西洋人にとって日本人の価値観は謎 酔うことは悪魔に隙を与えること
人々が快楽をむさぼり堕落を極めたローマ帝国への否定から、イエス・キリストはキリスト教をおこした。彼らにとって神のもたらす調和と快楽=悪魔の誘惑は、光と闇の関係だ。音楽でも長調の安定した響きは神のもたらす調和とみなされたが、人の心を揺るがし陶酔させる短調の響きは悪魔の誘惑として排除された。
アフリカ音楽に由来する同じリズムの反復も禁じた。人を興奮させ悪魔のつけ入る隙をつくるからだ。初期のキリスト教が楽器の使用を禁じたのも、楽器の生むリズムが陶酔を呼び、人を踊らせるためだった(ロシア正教では今もパイプオルガンでさえ禁止)。彼らは踊りを伴う音楽は異教徒のもので人を淫蕩(いんとう)にさせると思っていた。昔の盆踊りや現代のクラブのように、人々が踊って心を解放することを嫌ったのだ。

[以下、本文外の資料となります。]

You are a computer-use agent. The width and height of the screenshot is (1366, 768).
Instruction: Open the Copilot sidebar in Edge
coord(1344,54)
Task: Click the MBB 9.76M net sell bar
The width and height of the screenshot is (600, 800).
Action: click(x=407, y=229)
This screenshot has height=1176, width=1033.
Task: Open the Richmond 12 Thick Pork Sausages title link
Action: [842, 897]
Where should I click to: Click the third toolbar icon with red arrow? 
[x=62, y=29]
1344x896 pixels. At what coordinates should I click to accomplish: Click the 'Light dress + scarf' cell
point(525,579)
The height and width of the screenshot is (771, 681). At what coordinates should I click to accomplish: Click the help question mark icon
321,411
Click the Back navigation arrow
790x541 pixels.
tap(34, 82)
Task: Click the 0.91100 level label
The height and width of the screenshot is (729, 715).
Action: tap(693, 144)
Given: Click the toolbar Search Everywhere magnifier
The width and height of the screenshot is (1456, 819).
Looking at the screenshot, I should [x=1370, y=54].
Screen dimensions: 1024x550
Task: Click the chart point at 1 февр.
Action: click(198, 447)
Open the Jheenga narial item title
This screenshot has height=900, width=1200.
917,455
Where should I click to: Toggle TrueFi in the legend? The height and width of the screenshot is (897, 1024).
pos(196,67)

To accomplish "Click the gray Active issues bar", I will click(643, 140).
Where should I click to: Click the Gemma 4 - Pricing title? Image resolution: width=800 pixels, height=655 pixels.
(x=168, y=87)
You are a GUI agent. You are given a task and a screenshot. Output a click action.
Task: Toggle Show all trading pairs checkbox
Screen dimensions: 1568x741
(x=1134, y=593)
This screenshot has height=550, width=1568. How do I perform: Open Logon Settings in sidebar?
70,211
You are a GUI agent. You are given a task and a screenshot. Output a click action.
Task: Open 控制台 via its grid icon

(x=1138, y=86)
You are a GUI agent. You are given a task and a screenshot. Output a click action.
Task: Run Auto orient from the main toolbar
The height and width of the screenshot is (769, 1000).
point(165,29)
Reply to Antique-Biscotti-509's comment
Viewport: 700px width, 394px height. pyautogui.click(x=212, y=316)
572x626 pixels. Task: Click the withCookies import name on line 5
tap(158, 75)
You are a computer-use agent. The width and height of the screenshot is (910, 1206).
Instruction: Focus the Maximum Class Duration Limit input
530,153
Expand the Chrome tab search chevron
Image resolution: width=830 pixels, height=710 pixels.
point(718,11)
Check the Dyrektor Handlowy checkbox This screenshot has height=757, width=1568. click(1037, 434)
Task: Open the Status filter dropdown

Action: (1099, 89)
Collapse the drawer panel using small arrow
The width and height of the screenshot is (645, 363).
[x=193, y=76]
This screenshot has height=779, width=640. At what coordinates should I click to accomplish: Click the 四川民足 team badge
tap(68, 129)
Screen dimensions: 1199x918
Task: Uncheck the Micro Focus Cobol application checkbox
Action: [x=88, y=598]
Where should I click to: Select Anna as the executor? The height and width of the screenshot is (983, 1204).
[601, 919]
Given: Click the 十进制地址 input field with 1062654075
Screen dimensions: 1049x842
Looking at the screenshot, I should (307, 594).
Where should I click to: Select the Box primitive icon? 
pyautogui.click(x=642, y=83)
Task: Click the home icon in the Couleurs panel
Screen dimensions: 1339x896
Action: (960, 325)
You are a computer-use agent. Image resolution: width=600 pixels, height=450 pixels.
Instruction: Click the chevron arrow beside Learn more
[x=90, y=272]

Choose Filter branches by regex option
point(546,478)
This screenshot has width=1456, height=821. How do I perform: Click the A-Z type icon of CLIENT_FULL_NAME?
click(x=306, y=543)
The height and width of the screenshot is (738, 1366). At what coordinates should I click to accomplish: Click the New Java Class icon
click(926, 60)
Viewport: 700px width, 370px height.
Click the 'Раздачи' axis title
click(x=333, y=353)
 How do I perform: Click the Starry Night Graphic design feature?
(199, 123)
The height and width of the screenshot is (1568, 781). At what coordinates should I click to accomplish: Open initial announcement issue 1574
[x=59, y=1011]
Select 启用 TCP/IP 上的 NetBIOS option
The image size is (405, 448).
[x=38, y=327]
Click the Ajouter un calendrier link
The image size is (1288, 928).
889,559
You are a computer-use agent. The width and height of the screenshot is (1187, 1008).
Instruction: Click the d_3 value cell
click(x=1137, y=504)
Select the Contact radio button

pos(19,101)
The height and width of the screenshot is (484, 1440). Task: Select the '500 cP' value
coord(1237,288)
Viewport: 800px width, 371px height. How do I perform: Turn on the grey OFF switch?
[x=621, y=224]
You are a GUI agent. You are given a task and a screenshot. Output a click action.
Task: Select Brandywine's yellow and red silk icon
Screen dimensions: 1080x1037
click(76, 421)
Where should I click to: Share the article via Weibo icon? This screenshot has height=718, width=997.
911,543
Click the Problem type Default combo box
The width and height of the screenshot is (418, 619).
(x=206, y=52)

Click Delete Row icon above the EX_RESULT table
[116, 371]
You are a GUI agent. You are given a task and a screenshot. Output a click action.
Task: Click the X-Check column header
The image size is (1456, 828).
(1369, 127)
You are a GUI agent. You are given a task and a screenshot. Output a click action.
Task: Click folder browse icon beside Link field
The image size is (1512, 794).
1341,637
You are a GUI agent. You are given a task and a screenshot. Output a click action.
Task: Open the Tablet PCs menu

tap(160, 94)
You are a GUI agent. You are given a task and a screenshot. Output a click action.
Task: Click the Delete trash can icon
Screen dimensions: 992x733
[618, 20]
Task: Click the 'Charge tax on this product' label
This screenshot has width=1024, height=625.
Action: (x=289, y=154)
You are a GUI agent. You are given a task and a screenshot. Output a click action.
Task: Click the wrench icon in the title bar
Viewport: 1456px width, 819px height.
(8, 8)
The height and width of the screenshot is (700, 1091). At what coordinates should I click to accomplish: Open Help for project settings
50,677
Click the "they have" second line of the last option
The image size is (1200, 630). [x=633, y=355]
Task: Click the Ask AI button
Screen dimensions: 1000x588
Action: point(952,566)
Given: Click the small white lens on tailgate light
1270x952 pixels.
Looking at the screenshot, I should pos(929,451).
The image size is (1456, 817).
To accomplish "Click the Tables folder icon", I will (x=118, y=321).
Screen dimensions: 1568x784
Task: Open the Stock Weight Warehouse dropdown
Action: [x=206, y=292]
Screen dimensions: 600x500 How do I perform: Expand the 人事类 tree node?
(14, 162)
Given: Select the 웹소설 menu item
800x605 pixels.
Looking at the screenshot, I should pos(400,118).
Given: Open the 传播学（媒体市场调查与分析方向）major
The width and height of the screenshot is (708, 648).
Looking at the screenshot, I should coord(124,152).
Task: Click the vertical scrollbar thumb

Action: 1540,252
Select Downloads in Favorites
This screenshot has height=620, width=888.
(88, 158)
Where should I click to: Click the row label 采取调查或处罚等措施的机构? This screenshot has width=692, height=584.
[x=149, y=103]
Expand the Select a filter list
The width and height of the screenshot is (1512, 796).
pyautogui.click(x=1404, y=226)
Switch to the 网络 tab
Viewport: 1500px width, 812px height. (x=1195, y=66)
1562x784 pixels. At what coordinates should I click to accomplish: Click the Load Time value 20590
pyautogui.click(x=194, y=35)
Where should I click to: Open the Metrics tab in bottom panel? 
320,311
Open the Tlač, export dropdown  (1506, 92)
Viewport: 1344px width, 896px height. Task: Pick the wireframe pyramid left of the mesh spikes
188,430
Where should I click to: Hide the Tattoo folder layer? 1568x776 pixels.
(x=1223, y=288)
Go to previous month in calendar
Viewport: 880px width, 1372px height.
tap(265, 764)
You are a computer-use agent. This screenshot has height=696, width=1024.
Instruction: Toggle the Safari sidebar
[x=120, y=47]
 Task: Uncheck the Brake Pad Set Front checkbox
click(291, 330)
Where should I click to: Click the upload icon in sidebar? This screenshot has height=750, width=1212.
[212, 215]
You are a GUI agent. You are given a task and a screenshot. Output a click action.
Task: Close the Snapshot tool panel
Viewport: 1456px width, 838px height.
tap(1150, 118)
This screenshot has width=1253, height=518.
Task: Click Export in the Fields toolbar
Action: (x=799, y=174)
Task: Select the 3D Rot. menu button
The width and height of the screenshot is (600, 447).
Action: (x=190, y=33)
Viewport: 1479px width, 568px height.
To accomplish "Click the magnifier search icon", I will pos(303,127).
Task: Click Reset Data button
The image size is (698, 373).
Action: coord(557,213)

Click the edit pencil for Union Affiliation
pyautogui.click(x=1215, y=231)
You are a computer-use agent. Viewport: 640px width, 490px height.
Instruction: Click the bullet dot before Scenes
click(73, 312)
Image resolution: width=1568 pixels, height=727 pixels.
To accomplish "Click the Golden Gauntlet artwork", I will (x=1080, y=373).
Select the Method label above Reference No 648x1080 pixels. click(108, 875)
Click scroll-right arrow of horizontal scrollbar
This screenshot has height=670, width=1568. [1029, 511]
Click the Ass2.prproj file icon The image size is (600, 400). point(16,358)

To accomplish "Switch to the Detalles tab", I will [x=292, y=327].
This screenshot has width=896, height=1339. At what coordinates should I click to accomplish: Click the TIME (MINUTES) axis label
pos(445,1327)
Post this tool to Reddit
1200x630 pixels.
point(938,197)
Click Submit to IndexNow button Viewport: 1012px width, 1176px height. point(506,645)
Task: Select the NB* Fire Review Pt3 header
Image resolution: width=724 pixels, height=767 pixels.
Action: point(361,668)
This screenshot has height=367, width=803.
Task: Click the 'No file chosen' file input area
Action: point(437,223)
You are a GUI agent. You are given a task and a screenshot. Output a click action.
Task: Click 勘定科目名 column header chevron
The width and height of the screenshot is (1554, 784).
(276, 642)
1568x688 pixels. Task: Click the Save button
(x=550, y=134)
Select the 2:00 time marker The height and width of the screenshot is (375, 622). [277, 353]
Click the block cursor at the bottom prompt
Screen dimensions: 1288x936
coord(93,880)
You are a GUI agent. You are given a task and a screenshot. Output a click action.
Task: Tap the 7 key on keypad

私もドイツのバイロイト音楽祭でワーグナーの音楽に体を揺らしたら、周りの客から「シッ!」と注意された。現在のジャズやポップスにもアフリカ音楽のリズムがある。ラベルの「ボレロ」もそうだ。アフリカからキューバに渡った奴隷たちが編み出した「ハバネラ」のリズムがスペインに伝わり、定着して生まれた作品だ。